Certes, avec ce régime, les liens entre l’électeur et l’élu sont plus étroits et plus directs. Mais alors la valeur du programme se mesure moins à la qualité de la doctrine qu’à la popularité du candidat. On vote par sympathie, non par principe. Et, avec ce système, il est impossible de créer dans le pays un grand courant d’opinion.

On a vu, sous de précédentes législatures, des circonscriptions suivre docilement leur mandataire dans toutes leurs évolutions progressives ou contradictoires. Et c’est encore, en effet, un vice du scrutin uninominal que de favoriser les programmes souples et généraux, ductiles et malléables, où chacun peut trouver la défense de ses propres opinions sans que l’adversaire y perde rien des siennes. Cela facilite, dans les ballottages, les unions hétéroclites des partis en désarroi.


Avantages du scrutin de liste : il assure plus de liberté et de sincérité dans le vote ; il permet mieux la manifestation des grands courans d’opinion ; il substitue à la lutte des personnes la lutte des idées ; il donne au suffrage universel un organe incomparablement plus puissant pour se manifester et pour imposer sa volonté souveraine ; surtout il possède l’immense avantage de donner à chaque département un nombre de représentans proportionnel à sa population et de faire ainsi disparaître aisément. les criantes iniquités du système actuel[1].
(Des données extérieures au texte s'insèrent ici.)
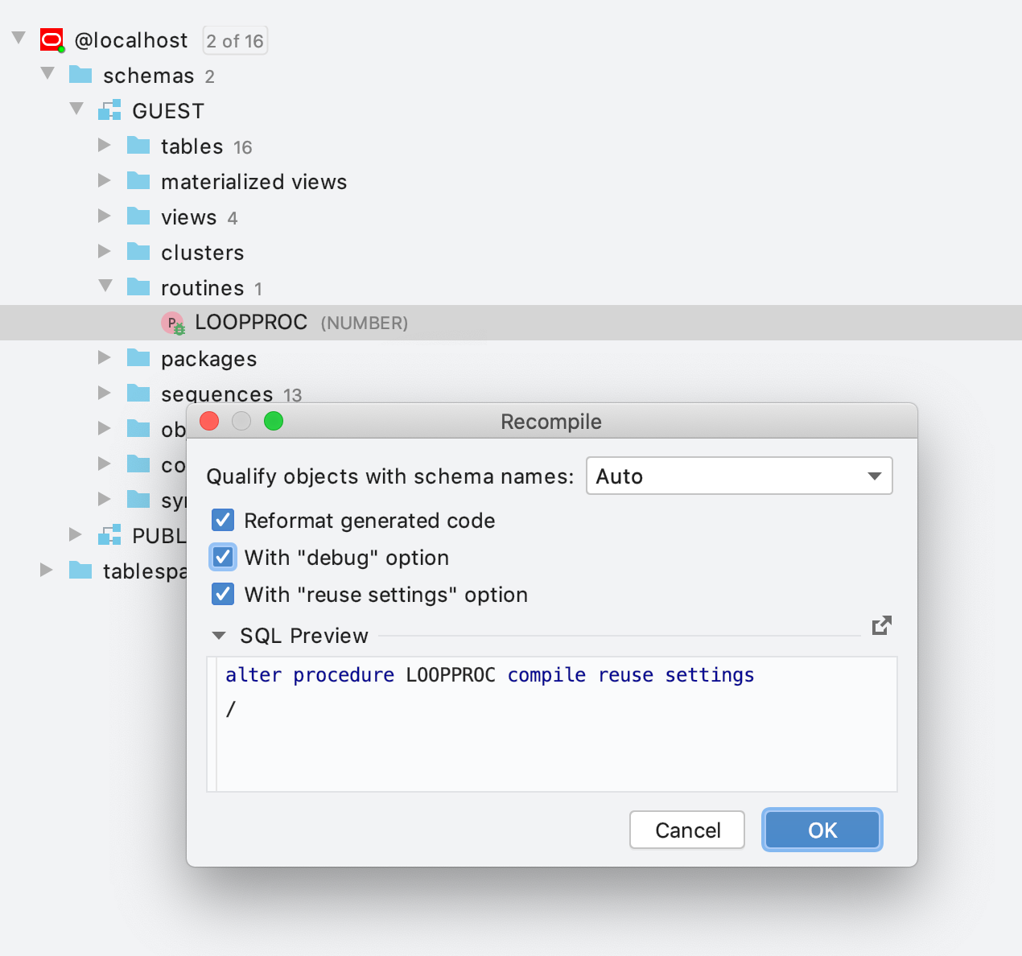This screenshot has height=956, width=1022.
Task: Disable With "reuse settings" option
Action: pyautogui.click(x=223, y=594)
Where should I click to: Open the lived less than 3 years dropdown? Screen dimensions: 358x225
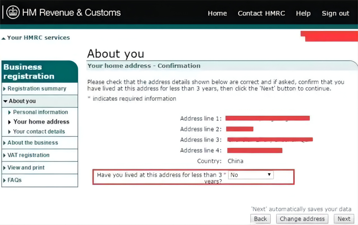[251, 175]
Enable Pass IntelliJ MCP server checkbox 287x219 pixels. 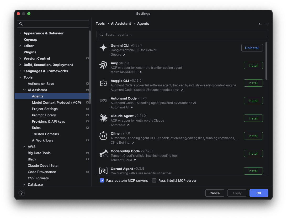pyautogui.click(x=154, y=181)
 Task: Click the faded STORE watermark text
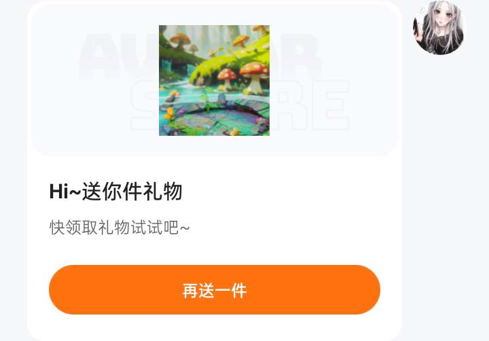240,105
On voit que nous tournons toujours dans le même cercle ; et bien qu’il le dise différemment, ce que dit M. Paul Bignon, ce qu’il vient de dire et ce qu’il y ajoute que : « dans le scrutin de liste, et par lui, l’élu prend conscience d’une vie régionale dont les projets de décentralisation, qui sont à l’ordre du jour, recommandent l’urgence ; et qu’il y appliquera dans le détail la grande règle politique qui doit être le sacrifice des égoïsmes

  1. Proposition de loi ayant pour objet le rétablissement du scrutin de liste et la réduction du nombre des membres de la Chambre des députés, présentée par M. Paul Bignon, député. — Annexe au procès-verbal de la séance du 8 mai 1907. Neuvième législature, session de 1907, n° 935.